It’s not a good idea to stand in front a stampede and try to talk the cattle into stopping, or to argue with a bunch of lemmings headed for a cliff that follow-the-leader is not a good idea.
Still, we ink-stained wretches of the fourth estate do have responsibilities. So before investors and policy-makers sign onto the idea that bigger is better, that the last two investment banks left standing should find shelter in the arms of big, commercial banks, let me try to make a few contrarian points.
First, and most important, this is not a very good time to make decisions about the future structure of the financial services industry.
Calm heads have yet to prevail; the ordinary investor is quite properly seeking shelter from the storm by buying safe government IOUs: and we do not yet know for certain where Treasury Secretary Hank Paulson will draw the line in deciding which enterprises get a federally funded lifeline, and which are left to drown in their own errors — Freddie, Fannie and AIG get saved, Lehman Brothers is allowed to go bust, Merrill Lynch is forced into the waiting arms of giant Bank of America.

+ + + + + + +

[Problem 1] Write out the commentary on bank mergers between "It’s not a good" and "financial services industry.", inclusive.
[Problem 2] Continue the commentary on bank mergers past its final sentence.

[Data excerpts]
+ + + + + + +

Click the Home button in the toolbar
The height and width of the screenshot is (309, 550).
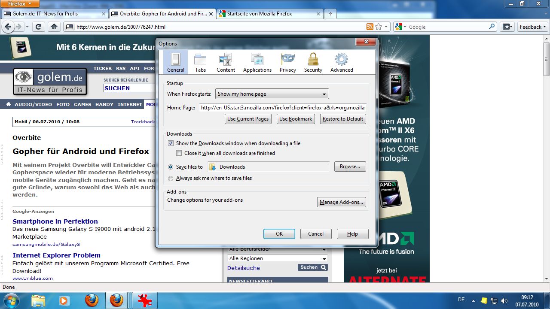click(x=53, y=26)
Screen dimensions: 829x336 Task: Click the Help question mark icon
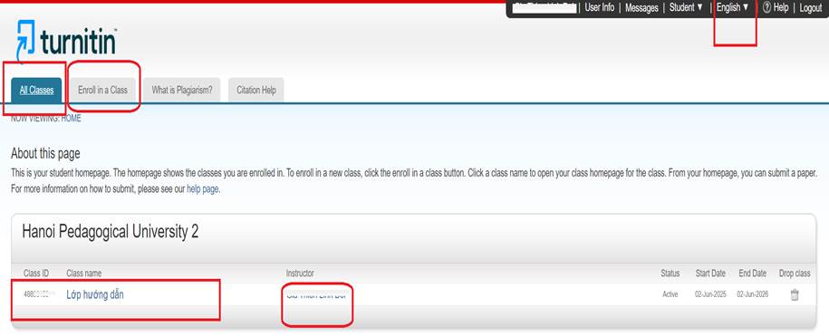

+ + + + + + +

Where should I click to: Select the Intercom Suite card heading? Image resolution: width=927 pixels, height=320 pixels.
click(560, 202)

+ + + + + + +

[Task output 1]
It’s not a good idea to stand in front a stampede and try to talk the cattle into stopping, or to argue with a bunch of lemmings headed for a cliff that follow-the-leader is not a good idea.
Still, we ink-stained wretches of the fourth estate do have responsibilities. So before investors and policy-makers sign onto the idea that bigger is better, that the last two investment banks left standing should find shelter in the arms of big, commercial banks, let me try to make a few contrarian points.
First, and most important, this is not a very good time to make decisions about the future structure of the financial services industry.

[Task output 2]
But we do know a few things about what has made America’s capital markets work well enough over time to assure that resources are efficiently allocated, that new businesses get funded, and that badly run or obsolete businesses get starved of capital so that they no longer place a drain on the nation’s resources. Not perfectly, and not always, but well enough and often enough to underwrite a high and rising standard of living.
So we should be careful before we wave a fond goodbye to Goldman Sachs and Morgan Stanley, the one fighting to remain independent, the other said to be negotiating with Wachovia to shelter under its not-terribly muscular arms if worst comes to worst.
The question of the survival of these firms is important to more than their shareholders and employees: it is a question of the survival of innovation and entrepreneurship at the heart of the financial system.
Now, I have nothing against large commercial banks. They do a reasonable job of collecting deposits from small customers, aggregating them, and lending the resultant pools of money to businesses, profiting from the difference between what they have to pay depositors and what they can charge commercial borrowers.
But as the history of Citigroup suggests, when these banks expand into unfamiliar businesses, the management problems become complex, corporatism overtakes individualism, and at best workmanlike management replaces entrepreneurial daring.
Which brings me to Goldman Sachs, the poster boy for hard-driving financial capitalism. Its share are being driven down, and there is a perception abroad that it wouldn’t be a bad thing if these masters of the universe got their comeuppance, as did Lehman, which went broke, and Merrill Lynch, which finally found a buyer.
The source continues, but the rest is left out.